Pub/Sub

This gem encapsulates the common logic for publishing and subscribing to events from services via AWS SNS and SQS.

It relies on https://github.com/pedro/cb2 and hence redis to circuit break in case of problems with AWS.

Installation

Add this line to your application's Gemfile:

gem 'pub_sub', github: 'westfield/pub_sub'

And then execute:

$ bundle

Usage

Configuration

Configuration is handled with an initializer as below.

# config/initializers/pub_sub.rb
PubSub.configure do |config|
  # The name of this service. Topics and queues will be named foo-service-[env].
  config.service 'foo'

  # Listen for the specified messages from one or more services
  config.subscribe_to 'barbaz', messages: ['bar_update', 'baz_update']
  config.subscribe_to 'wibble', messages: ['wibble_update']

  # Credentials and region for Amazon AWS (for SNS/SQS)
  config.aws(
    key: 'mykey',
    secret: 'my_secret',
    regions: ['us-east-1', 'us-west-1']
  )
end

If you use standard AWS environment variables (AWS_ACCESS_KEY_ID and AWS_SECRET_ACCESS_KEY), then you do not need to specify them here.

Similarly, if you want to subscribe in all available regions, then omit the regions parameter as well.

Logging

If running under Rails, this will log to Rails.logger. In other environments, you can set the logger like PubSub.config.logger = MyLogger or similar.

Wiring up subscriptions

To connect queues to topics, and put the above config file into practice, you should run bundle exec rake pub_sub:subscribe. Verify this has worked as expected by running bundle exec rake pub_sub:debug:subscriptions. Note that the subscribe task will be run automatically before the poll task, so it's probably not needed to run the subscribe task on production or staging. Checking that the subscriptions are correct after a deploy would be prudent, of course.

Subscriber workers

You can set the number of worker threads for the subscribers with the ENV variable 'PUB_SUB_WORKER_CONCURRENCY'. By default it's two; testing with Standard 1X dynos on heroku suggests around 10-20 is reasonable, depending on the application.

Unsubscribing

This functionality is not implemented yet.

Receiving a message

When PubSub receives a message, it performs a couple of checks before processing:

If the message originates from a known service, but the message type is not in the list of accepted types for that service, a PubSub::MessageTypeUnknown exception will be logged & raised.

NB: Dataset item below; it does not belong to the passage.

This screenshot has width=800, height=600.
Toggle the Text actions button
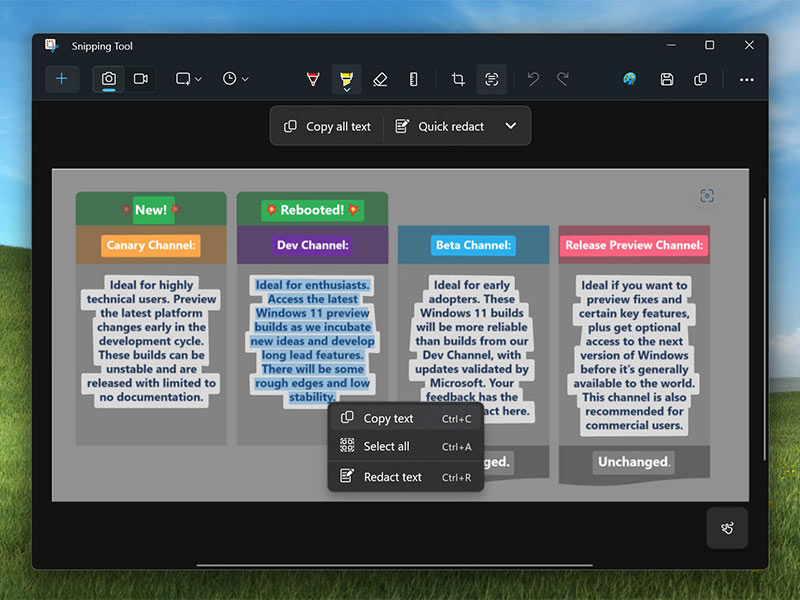pyautogui.click(x=491, y=79)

If the message passes those validations, it will classify the message type and run its process method. Data from the message is available inside the message handler via the data variable.

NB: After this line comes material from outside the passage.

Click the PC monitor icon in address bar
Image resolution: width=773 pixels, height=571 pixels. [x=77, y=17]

# app/events/foo_update.rb
require 'open-uri'

class FooUpdate
  include PubSub::MessageHandler

  # Recieve & process an foo_update message
  def self.process(data)
    foo = Foo.find_or_initialize_by(id: data['id'])
    foo_name = JSON.parse(open(data['uri']).read)['data']['name']
    foo.update(name: foo_name)
  end
end

Publishing a message

A message publisher requires two things - an include of PubSub::MessagePublisher and a message_data method.

Note: If message_data is not defined in your publisher, a NotImplementedError will be raised.

# app/events/foo_update.rb
class FooUpdate
  include PubSub::MessagePublisher

  def initialize(foo)
    @foo = foo
  end

  def message_data
    { url: foo_url, id: @foo.id }
  end

  def foo_url
    "https://example.com/foos/#{@foo.id}"
  end
end

Combined Publisher / Receiver

A service can publish & consume the same kind of message. This can be used to offload heavy processing from the web tier, like resque or activejob.

# app/events/foo_update.rb
require 'open-uri'

class FooUpdate
  include PubSub::MessagePublisher
  include PubSub::MessageHandler

  # Recieve & process an foo_update message
  def self.process(data)
    foo = Foo.find_or_initialize_by(id: data['id'])
    foo_name = JSON.parse(open(data['uri']).read)['data']['name']
    foo.update(name: foo_name)
  end

  def initialize(foo)
    @foo = foo
  end

  def message_data
    { url: foo_url, id: @foo.id }
  end

  def foo_url
    "https://example.com/foos/#{@foo.id}"
  end
end

Async

MessagePublisher.publish has an optional parameter async which will send the message in a separate thread. This avoids blocking when communicating with the Amazon SNS service which generally adds a delay of around 0.5-2 seconds. This can cause slow response times for POST and PUT requests.

The trade-off is that if a message fails to send for some reason, it won't fail the parent transaction and you won't be notified. For this reason async is off by default, but you can use it where it makes sense to.

It is not recommended to use async functionality - it is deprecated and liekly to be removed soon. Instead, consider using futures from git@github.com:ruby-concurrency/concurrent-ruby.git .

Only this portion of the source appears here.